10.1371/journal.pone.0240100 ◽

2020 ◽

Vol 15 (11) ◽

pp. e0240100

Author(s):

Khalid Bakhshaliyev ◽

Mehmet Hadi Gunes

Keyword(s):

Power Law ◽

Degree Distribution ◽

Autonomous Systems ◽

Node Degree ◽

Bipartite Network ◽

Research Issues ◽

Scale Free ◽

Internet Topology ◽

Scale Free Graphs ◽

Multi Access

Comprehensive analysis that aims to understand the topology of real-world networks and the development of algorithms that replicate their characteristics has been significant research issues. Although the accuracy of newly developed network protocols or algorithms does not depend on the underlying topology, the performance generally depends on the topology. As a result, network practitioners have concentrated on generating representative synthetic topologies and utilize them to investigate the performance of their design in simulation or emulation environments. Network generators typically represent the Internet topology as a graph composed of point-to-point links.
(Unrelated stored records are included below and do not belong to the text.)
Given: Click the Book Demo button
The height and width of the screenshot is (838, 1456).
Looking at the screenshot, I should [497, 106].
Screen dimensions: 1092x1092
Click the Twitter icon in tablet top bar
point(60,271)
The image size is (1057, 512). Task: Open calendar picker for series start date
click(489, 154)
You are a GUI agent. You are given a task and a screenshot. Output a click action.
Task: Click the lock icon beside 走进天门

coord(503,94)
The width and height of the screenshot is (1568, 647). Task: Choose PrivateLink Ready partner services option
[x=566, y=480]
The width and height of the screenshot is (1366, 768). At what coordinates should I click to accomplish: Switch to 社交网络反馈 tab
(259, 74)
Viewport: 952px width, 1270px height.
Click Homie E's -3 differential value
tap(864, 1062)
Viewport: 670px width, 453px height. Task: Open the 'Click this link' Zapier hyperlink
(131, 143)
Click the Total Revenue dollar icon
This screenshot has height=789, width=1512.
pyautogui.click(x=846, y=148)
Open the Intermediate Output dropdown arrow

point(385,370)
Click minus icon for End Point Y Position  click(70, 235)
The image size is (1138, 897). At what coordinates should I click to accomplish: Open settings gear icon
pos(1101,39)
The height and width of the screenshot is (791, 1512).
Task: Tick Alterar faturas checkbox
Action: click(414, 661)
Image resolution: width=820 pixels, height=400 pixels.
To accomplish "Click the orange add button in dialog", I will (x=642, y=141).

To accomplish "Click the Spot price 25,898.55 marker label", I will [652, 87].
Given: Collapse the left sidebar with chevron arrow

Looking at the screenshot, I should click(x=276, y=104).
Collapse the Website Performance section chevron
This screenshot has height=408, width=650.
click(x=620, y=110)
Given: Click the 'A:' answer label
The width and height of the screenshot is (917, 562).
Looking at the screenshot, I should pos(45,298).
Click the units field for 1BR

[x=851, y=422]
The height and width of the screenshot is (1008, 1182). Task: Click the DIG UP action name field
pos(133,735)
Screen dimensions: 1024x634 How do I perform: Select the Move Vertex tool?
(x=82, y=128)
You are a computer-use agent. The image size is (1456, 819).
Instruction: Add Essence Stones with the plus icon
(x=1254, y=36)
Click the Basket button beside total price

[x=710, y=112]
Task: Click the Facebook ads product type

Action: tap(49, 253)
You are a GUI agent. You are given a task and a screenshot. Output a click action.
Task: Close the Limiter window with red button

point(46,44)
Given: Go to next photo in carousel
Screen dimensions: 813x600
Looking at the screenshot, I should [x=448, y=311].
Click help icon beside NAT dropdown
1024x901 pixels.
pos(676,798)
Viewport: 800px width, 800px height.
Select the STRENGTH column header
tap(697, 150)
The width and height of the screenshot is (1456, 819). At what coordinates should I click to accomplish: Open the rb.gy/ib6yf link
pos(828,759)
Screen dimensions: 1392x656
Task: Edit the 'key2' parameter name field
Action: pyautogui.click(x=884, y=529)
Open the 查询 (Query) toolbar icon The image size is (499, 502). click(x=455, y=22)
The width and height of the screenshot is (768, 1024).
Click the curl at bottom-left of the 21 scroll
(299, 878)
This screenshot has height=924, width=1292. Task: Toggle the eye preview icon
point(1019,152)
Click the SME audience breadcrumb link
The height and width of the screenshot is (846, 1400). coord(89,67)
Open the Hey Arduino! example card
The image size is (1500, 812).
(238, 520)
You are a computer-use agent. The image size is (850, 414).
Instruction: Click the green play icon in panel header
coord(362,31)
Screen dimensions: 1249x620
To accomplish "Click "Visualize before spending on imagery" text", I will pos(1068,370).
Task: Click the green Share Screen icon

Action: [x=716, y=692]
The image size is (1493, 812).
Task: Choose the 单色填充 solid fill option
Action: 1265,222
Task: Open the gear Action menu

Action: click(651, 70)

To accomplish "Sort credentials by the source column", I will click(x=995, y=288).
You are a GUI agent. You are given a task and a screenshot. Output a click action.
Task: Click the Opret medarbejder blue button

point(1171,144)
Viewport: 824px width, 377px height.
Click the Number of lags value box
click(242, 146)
In this study, we discuss the implications of multi-access links on the synthetic network generation and modeling of the networks as bi-partite graphs to represent both subnetworks and routers. We then analyze the characteristics of sampled Internet topology data sets from backbone Autonomous Systems (AS) and observe that in addition to the commonly recognized power-law node degree distribution, the subnetwork size and the router interface distributions often exhibit power-law characteristics. We introduce a SubNetwork Generator (SubNetG) topology generation approach that incorporates the observed measurements to produce bipartite network topologies. In particular, generated topologies capture the 2-mode relation between the layer-2 (i.e., the subnetwork and interface distributions) and the layer-3 (i.e., the degree distribution) that is missing from the current network generators that produce 1-mode graphs. The SubNetG source code and experimental data is available at https://github.com/netml/sonet.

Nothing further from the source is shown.